Bangladesh, pressind.com — Perdana Menteri Bangladesh Sheikh Hasina kemarin mengundurkan diri dan kabur ke luar negeri.
Perdana Menteri Bangladesh Sheikh Hasina kemarin mengundurkan diri kemudian kabur ke luar negeri menyusul gelombang unjuk rasa anti-pemerintah yang berujung tewasnya ratusan warga.
Sumber militer dan pejabat di Komisi Tinggi Bangladesh di New Delhi, India membenarkan Hasina, 76 tahun, telah meninggalkan Ibu Kota Dhaka menuju “tempat yang lebih aman”.
Laporan BBC menyebutkan helikopter yang membawa Hasina pergi tengah menuju India.
Dilansir Middle East Eye, Senin (5/8), media setempat melaporkan ribuan massa menyerbu kediaman Hasina setelah dia mengundurkan diri. Sehari sebelumnya aparat keamanan menindak keras para demonstran hingga menewaskan sedikitnya 95 orang dan ratusan lainnya luka.
Situasi kian memanas bulan lalu ketika mahasiswa mulai turun ke jalan memprotes keputusan sistem kuota untuk 30 persen lowongan kerja pegawai negeri sipil dibagikan kepada keluarga para pejuang kemerdekaan setelah Bangladesh merdeka dari Pakistan pada 1971.
Selama bertahun-tahun, putra bahkan cucu dari para pejuang kemerdekaan mendapat perlakuan istimewa, begitu pula kelompok etnis minoritas dan warga berkebutuhan khusus. Jumlah mereka bahkan mencakup 56 persen posisi di instansi pemerintah.
Banyak kalangan menilai sistem kuota itu secara langsung menguntungkan Hasina dan partainya Liga Awami yang berperan besar dalam kemerdekaan Bangladesh dan sudah berkuasa sejak 2009.
Generasi muda Bangladesh mengatakan sistem itu penuh dengan korupsi dan membuat kalangan lain tidak bisa menjadi pegawai negeri. Sejumlah pengamat menilai sistem kuota itu sebagai imbalan atau jatah bagi mereka yang loyal kepada Hasina.
Pada 2018 pemerintah akhirnya mencabut aturan kuota itu setelah didemo mahasiswa. Namun pada Juni lalu pengadilan memutuskan aturan itu kembali berlaku setelah keluarga veteran mengajukan petisi. Keputusan itu memicu gelombang demonstrasi mahasiswa.
Aturan baru itu berarti peluang untuk menjadi pegawai negeri semakin menipis di tengah krisis pengangguran yang berlarut-larut.

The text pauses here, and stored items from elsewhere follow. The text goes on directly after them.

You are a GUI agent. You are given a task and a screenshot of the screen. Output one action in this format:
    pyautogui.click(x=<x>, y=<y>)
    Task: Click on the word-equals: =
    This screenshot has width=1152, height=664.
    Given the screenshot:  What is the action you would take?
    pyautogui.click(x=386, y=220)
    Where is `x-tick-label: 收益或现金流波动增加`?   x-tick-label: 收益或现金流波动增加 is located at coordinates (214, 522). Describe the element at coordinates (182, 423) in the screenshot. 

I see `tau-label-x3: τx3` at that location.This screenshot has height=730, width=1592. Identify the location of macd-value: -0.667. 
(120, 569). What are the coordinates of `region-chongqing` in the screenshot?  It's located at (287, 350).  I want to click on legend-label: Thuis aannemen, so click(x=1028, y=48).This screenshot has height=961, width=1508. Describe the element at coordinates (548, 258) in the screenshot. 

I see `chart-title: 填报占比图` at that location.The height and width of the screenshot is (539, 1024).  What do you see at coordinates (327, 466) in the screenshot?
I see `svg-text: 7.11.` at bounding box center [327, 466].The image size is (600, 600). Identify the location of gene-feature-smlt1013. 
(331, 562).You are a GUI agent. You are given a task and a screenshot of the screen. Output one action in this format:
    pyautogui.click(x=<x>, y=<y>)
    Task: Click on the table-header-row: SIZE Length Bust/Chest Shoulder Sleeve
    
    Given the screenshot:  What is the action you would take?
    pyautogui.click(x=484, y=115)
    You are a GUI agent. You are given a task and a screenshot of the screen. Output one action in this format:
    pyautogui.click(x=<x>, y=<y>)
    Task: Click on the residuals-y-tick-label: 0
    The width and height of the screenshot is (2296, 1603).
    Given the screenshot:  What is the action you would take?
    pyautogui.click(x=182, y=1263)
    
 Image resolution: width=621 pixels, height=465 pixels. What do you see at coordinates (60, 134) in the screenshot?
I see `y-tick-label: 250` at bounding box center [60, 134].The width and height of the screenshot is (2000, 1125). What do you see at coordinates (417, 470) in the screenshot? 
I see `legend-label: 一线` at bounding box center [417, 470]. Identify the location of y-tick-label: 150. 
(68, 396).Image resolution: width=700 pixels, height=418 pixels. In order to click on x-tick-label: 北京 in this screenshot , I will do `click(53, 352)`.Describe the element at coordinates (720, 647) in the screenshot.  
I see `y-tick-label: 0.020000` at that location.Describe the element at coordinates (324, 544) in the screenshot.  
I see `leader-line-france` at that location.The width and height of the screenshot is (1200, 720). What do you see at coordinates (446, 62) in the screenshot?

Dengan 18 juta angkatan usia muda, warga Bangladesh makin sulit mendapat lapangan pekerjaan. Sistem kuota membuat para lulusan baru yang mengharapkan pekerjaan mapan menjadi geram.
Pekan lalu kelompok Mahasiswa Penentang Diskriminasi yang menggalang demo melawan sistem kuota kembali turun ke jalan. Mereka menuntut Hasina meminta maaf dan para menteri segera mundur, termasuk para rektor universitas.
Kapan kekerasan mulai meningkat?
Perlawanan mahasiswa terhadap keputusan pengadilan tinggi dimulai pada awal Juli dan semakin meningkat ketika Hasina menyamakan mahasiswa dengan kaum “razakars”, sebutan bagi mereka yang bersekongkol dengan tentara Pakistan di masa perang kemerdekaan Bangladesh. Sebutan ini memicu kebencian terhadap mahasiswa.
Puncaknya pada 16 Juli aparat kepolisian menyerang demo mahasiswa di Universitas Dhaka. Sedikitnya 100 orang terluka dalam kejadian itu.
Sehari kemudian aparat keamanan mulai memburu mahasiswa dari kampus ke kampus di seantero negeri. Enam mahasiswa kemudian tewas.
Selama dua hari pasukan paramiliter, termasuk unit kontraterorisme dikerahkan ke jalan. Polisi melepaskan peluru karet, granat kejut, dan gas air mata untuk membubarkan massa mahasiswa.
Pemerintahan Hasina merespons demo mahasiswa dengan memutus akses Internet, menerapkan jam malam, dan perintah tembak di tempat bagi mereka yang melawan.
Pada 19 Juli sedikitnya 19 orang terbunuh. Pada akhir pekan baru ketahuan korban tewas ternyata lebih dari 100 jiwa.
Di tengah saluran komunikasi yang diputus, sejumlah laporan menyebut jumlah korban tewas justru jauh lebih banyak.
Pada 4 Agustus setelah unjuk rasa sempat mereda dan jumlah korban tewas mendekati angka 100, demonstrasi kembali memanas hingga menuntut Hasina mundur.